では、可用性を最優先とする現場において、どのようにセキュリティ対策を進めればよいのか。本稿では、NTT東日本が提供する「BizDriveファクトリーネットワーク」を通じて、OTネットワークの可視化と運用改善を実現するアプローチを探る。NTT東日本 マーケティング統括本部 ビジネスイノベーション本部の陣内あやか氏と宮地諒輔氏に話をうかがった。
なぜ製造業のOTネットワークは狙われるのか?
--まずお二人の業務内容をお聞かせください--
NTT東日本・陣内氏: 普段はインキュベーションをしているチームで製造業のお客様に向けたソリューションの企画や提案支援を行ってております。
近年、製造業に向けたサイバー攻撃が増えておりますので、その辺りをセキュリティの技術面で支援しております。
NTT東日本・宮地氏: 私は製造業向けの有線ネットワーク担当として、工場のお客様の工場環境でのネットワークの整備の提案やソリューション創出を行っています。

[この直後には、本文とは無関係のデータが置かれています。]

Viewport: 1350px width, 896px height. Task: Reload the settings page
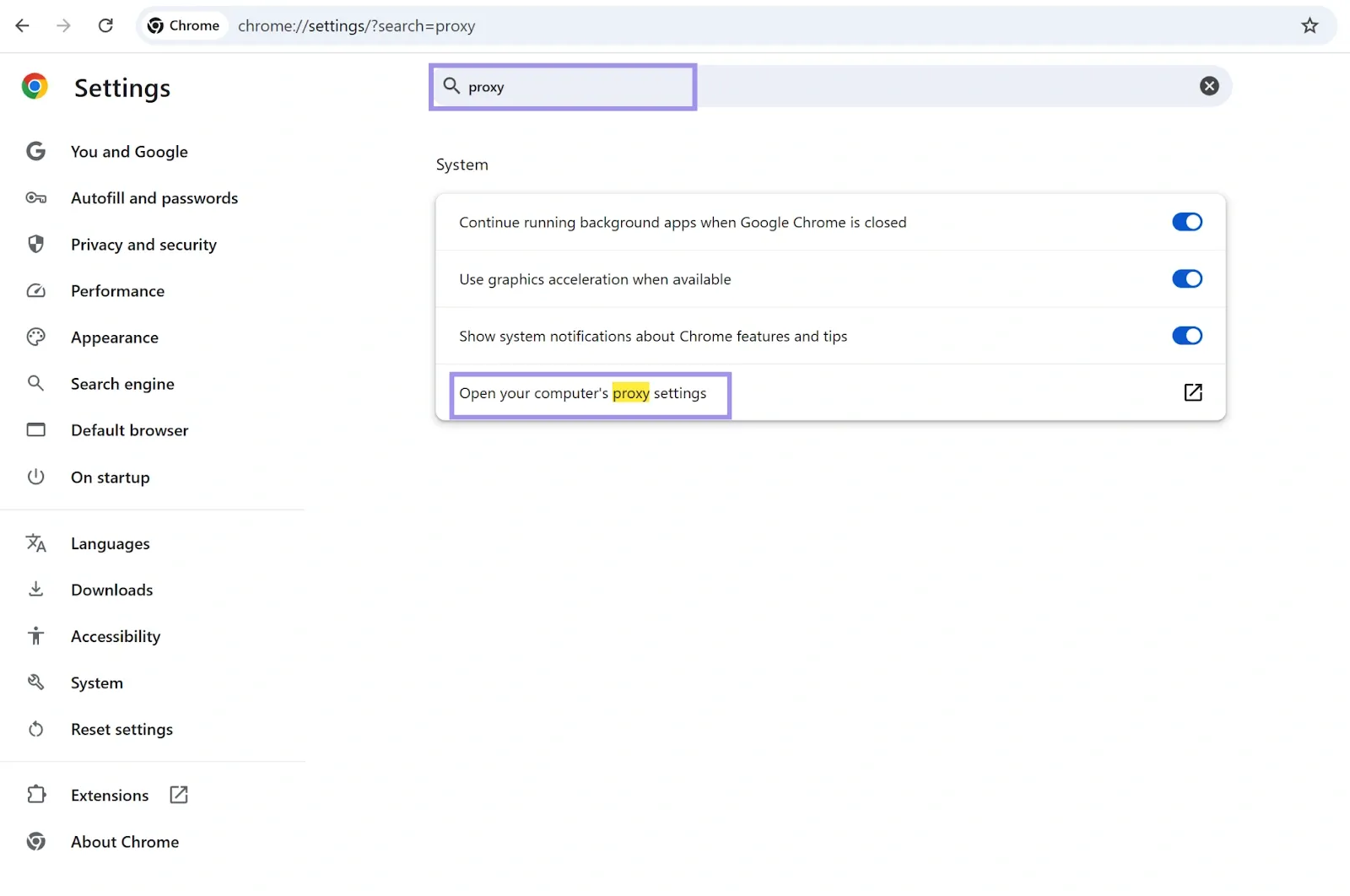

--通信に精通しているNTT東日本が製造業セキュリティに取り組む意図を教えてください--
NTT東日本・陣内氏: NTT東日本の製造業DXに関する歩みとして、従来はIoTやローカル5G等で製造業のお客様向けの支援をしてまいりましたが、近年は製造業のお客様向けの工場ネットワークの構築や、セキュリティ面でのアセスメントも行っております。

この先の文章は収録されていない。